◆ EXERCISE DIRECTIONS
Using the entries below, copy out all lines where "toolbar" is found.

[[ MATERIAL FOR THIS TASK open ]]

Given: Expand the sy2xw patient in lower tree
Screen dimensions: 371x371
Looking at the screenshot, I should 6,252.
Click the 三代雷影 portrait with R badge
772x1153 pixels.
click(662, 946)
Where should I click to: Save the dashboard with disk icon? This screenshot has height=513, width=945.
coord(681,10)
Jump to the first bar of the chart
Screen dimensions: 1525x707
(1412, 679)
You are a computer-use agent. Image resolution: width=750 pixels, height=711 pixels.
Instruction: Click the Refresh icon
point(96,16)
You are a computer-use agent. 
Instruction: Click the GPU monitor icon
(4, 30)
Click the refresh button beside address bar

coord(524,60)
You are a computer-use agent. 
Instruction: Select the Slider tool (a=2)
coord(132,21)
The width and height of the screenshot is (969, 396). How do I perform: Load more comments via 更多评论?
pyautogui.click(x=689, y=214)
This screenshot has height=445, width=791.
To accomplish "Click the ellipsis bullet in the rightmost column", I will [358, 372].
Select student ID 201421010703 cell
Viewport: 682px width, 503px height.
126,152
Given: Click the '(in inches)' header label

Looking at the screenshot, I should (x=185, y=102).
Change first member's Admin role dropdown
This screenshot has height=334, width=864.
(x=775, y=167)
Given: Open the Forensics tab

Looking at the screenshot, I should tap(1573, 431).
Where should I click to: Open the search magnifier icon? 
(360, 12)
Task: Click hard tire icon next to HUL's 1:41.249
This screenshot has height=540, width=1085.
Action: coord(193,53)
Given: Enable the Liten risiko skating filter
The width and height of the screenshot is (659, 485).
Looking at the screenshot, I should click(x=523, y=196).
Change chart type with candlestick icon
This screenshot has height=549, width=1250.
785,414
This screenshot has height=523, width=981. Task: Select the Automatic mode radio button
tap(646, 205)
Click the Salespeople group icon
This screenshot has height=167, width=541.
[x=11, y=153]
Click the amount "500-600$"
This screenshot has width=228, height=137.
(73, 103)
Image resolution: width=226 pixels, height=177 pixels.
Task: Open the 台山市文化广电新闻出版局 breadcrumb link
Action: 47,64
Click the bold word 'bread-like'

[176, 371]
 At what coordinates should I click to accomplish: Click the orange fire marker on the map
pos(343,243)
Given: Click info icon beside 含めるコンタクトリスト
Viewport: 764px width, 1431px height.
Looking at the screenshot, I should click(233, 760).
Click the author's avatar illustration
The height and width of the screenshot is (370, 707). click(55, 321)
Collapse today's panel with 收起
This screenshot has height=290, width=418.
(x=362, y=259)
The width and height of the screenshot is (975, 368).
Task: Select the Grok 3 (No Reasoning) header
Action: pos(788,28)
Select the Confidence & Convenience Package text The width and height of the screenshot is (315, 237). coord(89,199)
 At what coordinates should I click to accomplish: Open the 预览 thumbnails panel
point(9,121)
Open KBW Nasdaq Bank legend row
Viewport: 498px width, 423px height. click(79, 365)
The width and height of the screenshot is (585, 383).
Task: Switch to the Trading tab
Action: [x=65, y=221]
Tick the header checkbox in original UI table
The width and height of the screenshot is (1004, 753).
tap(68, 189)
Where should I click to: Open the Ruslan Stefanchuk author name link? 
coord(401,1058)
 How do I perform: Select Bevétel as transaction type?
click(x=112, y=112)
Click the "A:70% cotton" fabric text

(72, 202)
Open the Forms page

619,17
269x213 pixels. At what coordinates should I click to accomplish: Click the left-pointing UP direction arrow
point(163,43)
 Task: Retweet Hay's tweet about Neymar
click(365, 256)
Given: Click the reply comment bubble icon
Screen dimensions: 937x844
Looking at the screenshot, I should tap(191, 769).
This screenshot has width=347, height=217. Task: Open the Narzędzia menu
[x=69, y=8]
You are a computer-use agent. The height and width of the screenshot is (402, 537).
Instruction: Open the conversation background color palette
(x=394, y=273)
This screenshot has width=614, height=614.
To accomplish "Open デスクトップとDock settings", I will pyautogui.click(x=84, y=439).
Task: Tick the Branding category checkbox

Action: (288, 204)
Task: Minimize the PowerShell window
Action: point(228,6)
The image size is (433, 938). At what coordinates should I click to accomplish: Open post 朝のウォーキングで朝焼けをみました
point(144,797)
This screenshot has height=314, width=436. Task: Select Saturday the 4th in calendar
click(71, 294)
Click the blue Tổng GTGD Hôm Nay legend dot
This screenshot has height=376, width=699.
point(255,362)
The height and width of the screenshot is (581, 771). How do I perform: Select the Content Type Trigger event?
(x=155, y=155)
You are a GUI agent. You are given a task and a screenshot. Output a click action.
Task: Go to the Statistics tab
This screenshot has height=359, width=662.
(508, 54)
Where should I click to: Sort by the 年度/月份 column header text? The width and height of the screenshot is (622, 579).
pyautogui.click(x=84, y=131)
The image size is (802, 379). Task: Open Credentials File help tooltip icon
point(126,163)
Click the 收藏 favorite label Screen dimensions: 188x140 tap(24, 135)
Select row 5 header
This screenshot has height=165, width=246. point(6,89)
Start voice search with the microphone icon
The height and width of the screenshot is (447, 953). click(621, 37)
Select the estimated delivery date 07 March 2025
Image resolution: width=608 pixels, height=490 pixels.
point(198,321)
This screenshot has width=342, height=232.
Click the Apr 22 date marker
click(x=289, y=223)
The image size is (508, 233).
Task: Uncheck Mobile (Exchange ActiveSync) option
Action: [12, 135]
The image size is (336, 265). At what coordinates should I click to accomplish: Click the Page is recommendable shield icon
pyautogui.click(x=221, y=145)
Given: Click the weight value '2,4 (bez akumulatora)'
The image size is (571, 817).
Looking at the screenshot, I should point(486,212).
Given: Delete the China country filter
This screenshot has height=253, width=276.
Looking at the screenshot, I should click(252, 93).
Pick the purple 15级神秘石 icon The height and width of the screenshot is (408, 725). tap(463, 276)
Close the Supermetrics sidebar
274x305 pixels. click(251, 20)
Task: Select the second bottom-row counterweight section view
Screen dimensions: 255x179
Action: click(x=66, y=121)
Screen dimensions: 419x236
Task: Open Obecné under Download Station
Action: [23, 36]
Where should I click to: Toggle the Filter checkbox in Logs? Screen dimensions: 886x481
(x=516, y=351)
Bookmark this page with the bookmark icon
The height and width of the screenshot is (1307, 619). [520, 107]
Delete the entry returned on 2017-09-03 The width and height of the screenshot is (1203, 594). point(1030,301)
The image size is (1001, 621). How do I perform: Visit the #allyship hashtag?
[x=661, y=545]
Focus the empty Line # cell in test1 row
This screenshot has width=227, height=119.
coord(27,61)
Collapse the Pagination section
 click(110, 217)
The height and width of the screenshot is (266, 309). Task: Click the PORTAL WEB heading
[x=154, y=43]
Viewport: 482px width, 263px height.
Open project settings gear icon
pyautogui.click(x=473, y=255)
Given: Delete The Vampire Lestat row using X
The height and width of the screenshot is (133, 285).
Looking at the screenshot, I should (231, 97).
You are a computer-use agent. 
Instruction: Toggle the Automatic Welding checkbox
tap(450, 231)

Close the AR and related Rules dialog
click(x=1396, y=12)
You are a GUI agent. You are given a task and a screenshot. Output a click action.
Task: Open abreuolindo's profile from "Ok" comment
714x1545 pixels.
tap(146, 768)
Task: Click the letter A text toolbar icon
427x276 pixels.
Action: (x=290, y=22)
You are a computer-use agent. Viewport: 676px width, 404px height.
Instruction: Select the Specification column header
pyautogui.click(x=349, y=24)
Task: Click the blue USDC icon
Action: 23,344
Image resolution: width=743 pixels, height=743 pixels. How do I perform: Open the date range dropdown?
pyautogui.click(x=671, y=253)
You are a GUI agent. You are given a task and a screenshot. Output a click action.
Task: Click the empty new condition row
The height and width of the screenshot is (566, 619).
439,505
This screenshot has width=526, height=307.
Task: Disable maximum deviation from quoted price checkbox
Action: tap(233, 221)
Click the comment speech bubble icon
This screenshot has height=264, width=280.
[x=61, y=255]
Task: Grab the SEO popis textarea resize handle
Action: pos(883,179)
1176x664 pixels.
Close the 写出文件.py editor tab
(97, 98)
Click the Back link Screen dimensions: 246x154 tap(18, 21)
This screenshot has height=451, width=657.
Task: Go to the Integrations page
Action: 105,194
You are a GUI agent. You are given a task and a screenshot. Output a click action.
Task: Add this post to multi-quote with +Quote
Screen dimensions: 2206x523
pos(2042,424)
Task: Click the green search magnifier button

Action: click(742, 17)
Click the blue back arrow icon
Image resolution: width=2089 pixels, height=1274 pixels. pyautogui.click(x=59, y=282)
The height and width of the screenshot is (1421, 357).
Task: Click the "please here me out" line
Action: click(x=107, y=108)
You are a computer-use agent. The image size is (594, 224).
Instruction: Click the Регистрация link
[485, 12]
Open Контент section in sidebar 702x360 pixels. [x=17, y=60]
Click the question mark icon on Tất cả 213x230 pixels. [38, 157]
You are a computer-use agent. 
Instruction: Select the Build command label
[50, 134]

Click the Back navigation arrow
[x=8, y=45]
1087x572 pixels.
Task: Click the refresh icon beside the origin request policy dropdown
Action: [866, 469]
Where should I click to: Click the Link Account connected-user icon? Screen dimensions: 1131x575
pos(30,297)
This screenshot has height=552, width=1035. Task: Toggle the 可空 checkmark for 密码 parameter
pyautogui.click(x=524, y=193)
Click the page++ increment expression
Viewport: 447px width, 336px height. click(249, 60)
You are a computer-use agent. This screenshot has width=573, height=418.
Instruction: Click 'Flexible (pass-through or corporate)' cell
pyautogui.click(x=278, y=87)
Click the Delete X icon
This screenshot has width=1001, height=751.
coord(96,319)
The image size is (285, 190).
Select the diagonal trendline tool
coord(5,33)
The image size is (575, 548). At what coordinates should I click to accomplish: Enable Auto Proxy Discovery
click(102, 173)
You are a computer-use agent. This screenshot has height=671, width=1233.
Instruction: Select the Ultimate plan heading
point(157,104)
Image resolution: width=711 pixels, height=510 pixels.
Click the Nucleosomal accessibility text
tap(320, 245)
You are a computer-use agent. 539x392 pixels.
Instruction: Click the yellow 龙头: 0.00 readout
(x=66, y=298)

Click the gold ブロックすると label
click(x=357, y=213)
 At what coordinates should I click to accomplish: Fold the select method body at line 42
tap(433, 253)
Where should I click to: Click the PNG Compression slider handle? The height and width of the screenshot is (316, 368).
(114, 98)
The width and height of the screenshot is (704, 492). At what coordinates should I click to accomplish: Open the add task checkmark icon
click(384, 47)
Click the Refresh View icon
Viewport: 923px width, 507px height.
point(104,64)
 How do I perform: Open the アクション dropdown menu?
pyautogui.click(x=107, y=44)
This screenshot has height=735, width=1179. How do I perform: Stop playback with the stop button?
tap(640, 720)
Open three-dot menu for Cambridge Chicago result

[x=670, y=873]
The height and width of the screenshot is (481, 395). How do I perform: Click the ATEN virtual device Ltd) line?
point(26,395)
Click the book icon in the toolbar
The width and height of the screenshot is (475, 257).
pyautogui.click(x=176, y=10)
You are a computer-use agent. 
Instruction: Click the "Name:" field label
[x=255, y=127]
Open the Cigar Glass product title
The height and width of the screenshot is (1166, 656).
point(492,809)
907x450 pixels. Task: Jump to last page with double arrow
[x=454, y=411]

[[ MATERIAL FOR THIS TASK closed ]]

◆ RESPONSE AREA
Task: Click the letter A text toolbar icon
Click the book icon in the toolbar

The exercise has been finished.